“Love God. Love People. Nothing Else Matters” became my mantra during my single, young-adult years; life seemed simple without the tether of expectation coming from academic degrees, job titles and the financial responsibilities of parenthood. Those words from the mantra of my youth are a paraphrase from Jesus in our Gospel text this week.
A scribe asks him a question and Jesus responds by proclaiming the Jewish Shema:
“You shall love the Lord your God with all your heart and with all your soul and with all your mind and with all your strength.’ The second is this: “Love your neighbor as yourself. There is no commandment greater than these.”
“Love God. Love People. Nothing Else Matters.”
Is this statement about two-directional love all that really matters throughout the entirety of one’s life? Can that really be true when life gets more complicated? If so, then why does it seem like many followers of Christ today have edited Jesus’ declaration to read: “Love God. Love People…and a whole lot of other stuff is also just as important?”

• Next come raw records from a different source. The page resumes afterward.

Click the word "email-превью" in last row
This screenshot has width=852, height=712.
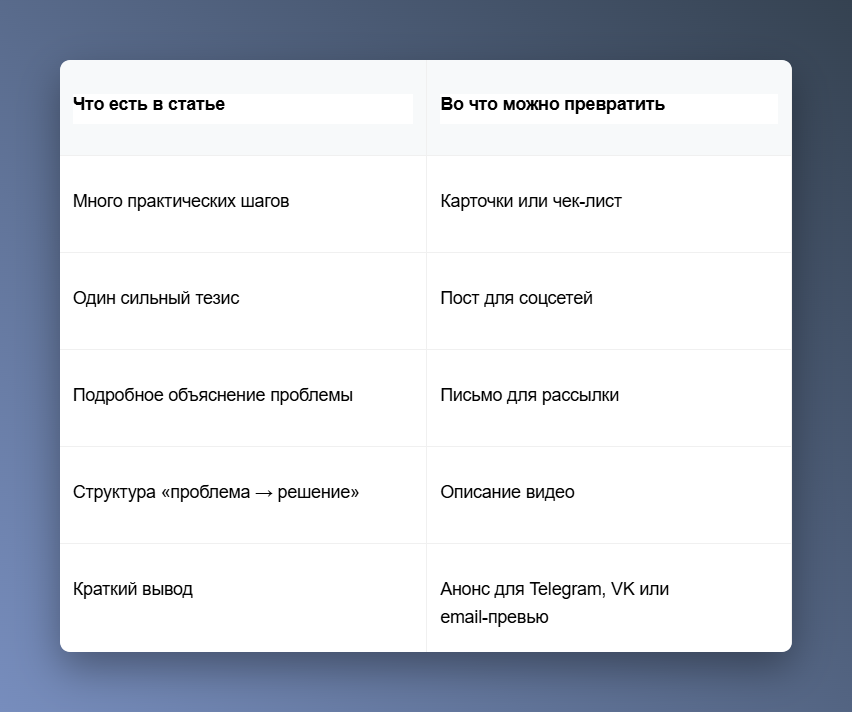tap(494, 617)
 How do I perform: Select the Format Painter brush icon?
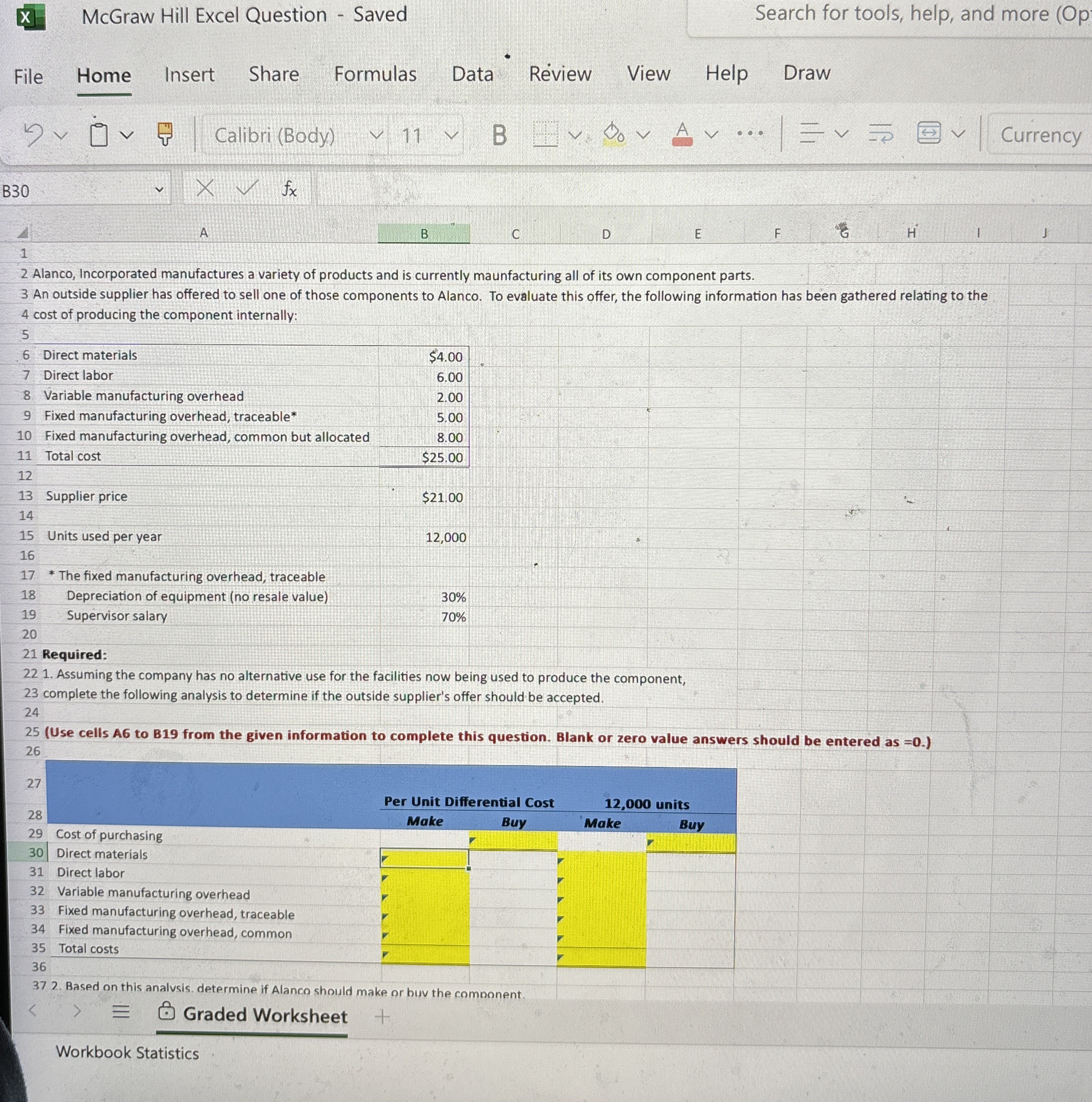(165, 135)
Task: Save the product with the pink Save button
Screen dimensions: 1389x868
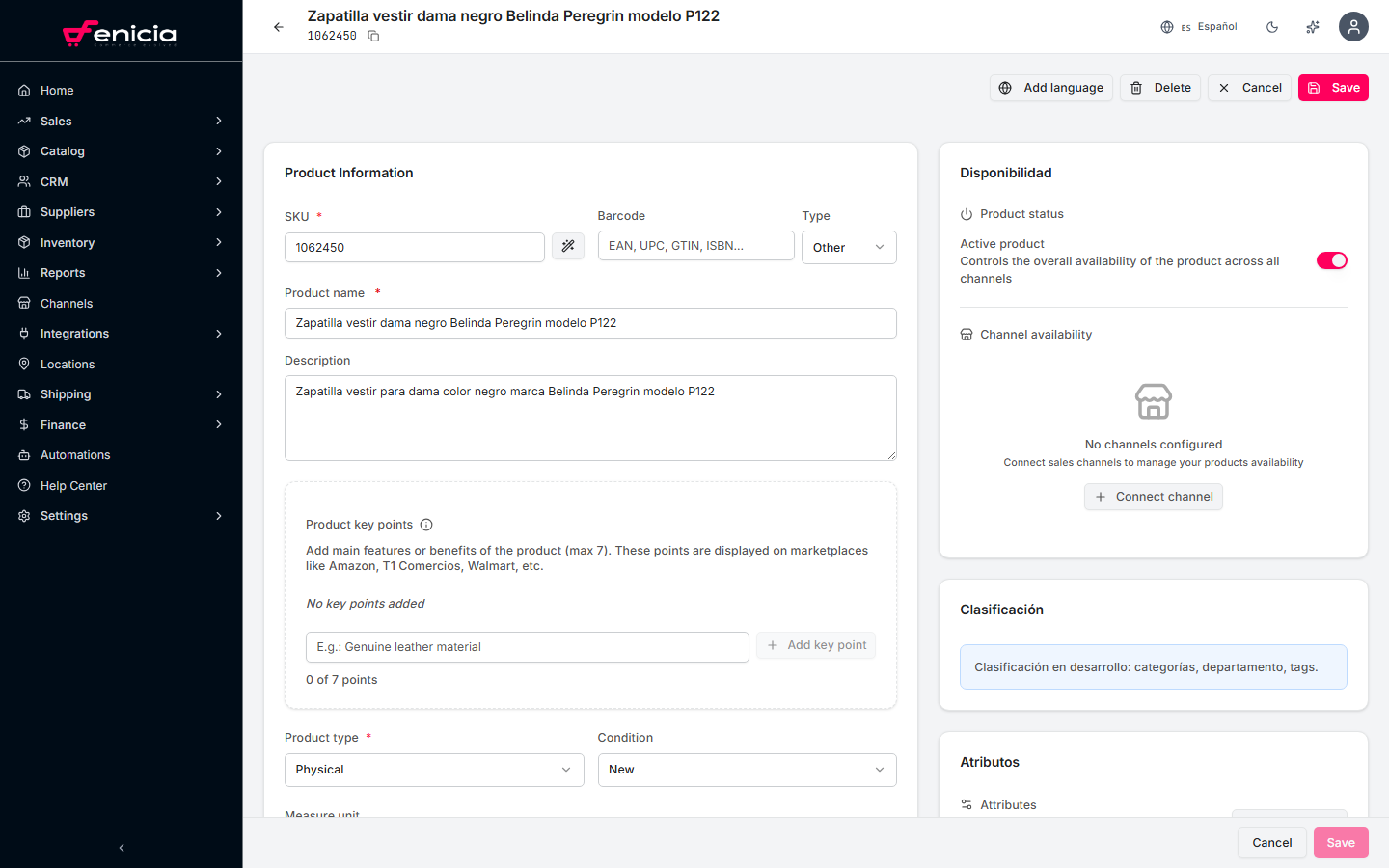Action: click(1333, 87)
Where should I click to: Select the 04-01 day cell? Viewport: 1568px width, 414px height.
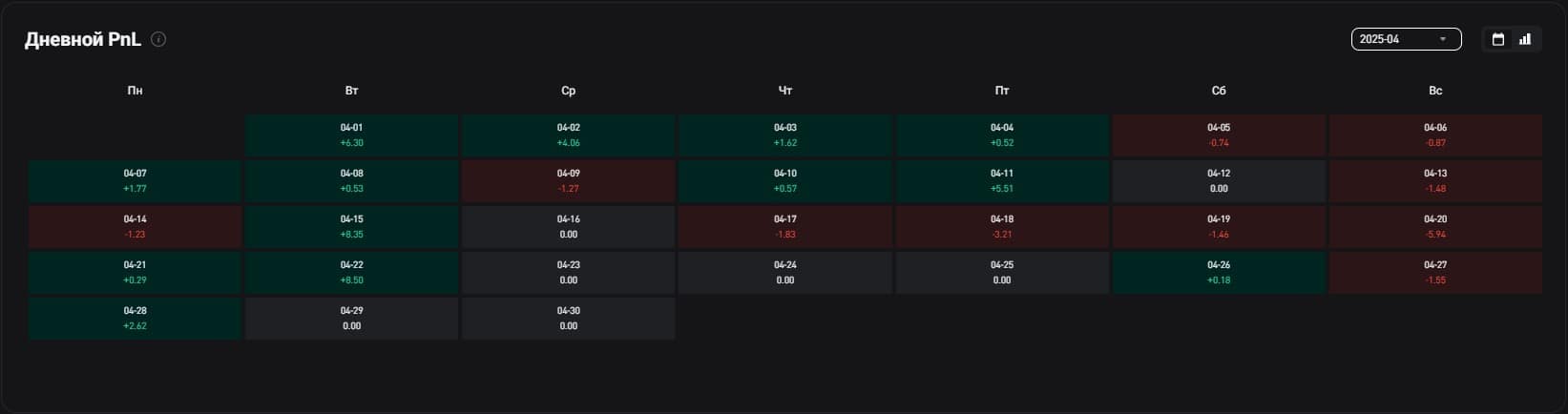coord(351,135)
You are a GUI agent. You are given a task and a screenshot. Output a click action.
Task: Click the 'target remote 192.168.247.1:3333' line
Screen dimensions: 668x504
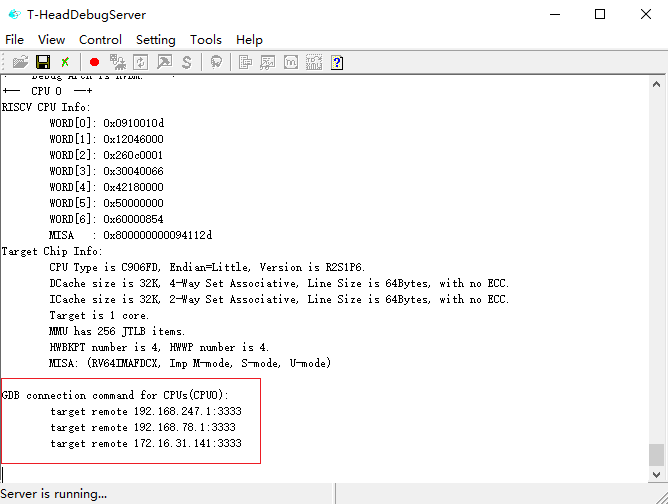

Jesus’ words take on further texture if we expand the definition of “neighbor” according to his parable of the Good Samaritan—all people are our neighbors. The Sermon on the Mount adds an exclamation point to this expanded definition; Jesus says, “But I say to you, love your enemies and pray for those who persecute you…” (Matthew 5:43-44).
Your neighbor is everyone…even those who hate you. That’s a big pill to swallow.
This might have been the stumbling block for many listening to Jesus. They expected the primacy of loving the divine, but not the inclusion of loving all humanity. This second commandment is the catch. After all, many Pharisees had organized themselves around an allegiance to the law that inevitably became self-centered and neglected the neighbor; that’s the natural result of legalism. In fact, they had assumed superiority over all “neighbors,” even the Sadducees that Jesus had just finished shutting down in the previous verses.
As the text reads me this week, the sobering reality is that I see far more of myself than I’d like to admit in the biblical characters I’m tempted to demonize. Why, like them, have I allowed so many other things to “matter” more than the cruciform-shaped dimension of love? Why do I allow my pride, reputation, success, and comfort to matter more than selfless, sacrificial love? What did “young me” understand that the older, insecure version seems to have forgotten?
“We cannot achieve greatness,” Thomas Merton wrote, “unless we lose all interest in being great.” Love, Jesus declares, is the only means by which to unplug from the violence and rivalry that is the inevitable outcome of legalism (disincarnated law). Put more simply, there’s no authentic love of God without love of neighbor.
And trust me, legalism can take many forms. It afflicts every ideology. The 13th-century poet Rumi captures his own struggles when he confesses, “I have become so tired of what I have been doing.” Far too often, we forget the simplicity of love and get caught up in the intricacies of “whole burnt offerings and sacrifices.” That is not God’s desire.
Rumi finishes his poem with an arresting image that captures the heart of the Shema which Jesus cited. He concludes his poem with the words,
Only the holder the flag fits into.
Indeed, an integrated Christian life is not one that exhausts its energy pridefully waving flags of moral obedience, personal reputation, burnt offerings or superficial sacrifice. Rather, humanity fully incarnated is one that chooses “only love.” With that understood, Jesus tells the inquisitive Scribe, “You are not far from the kingdom of God.”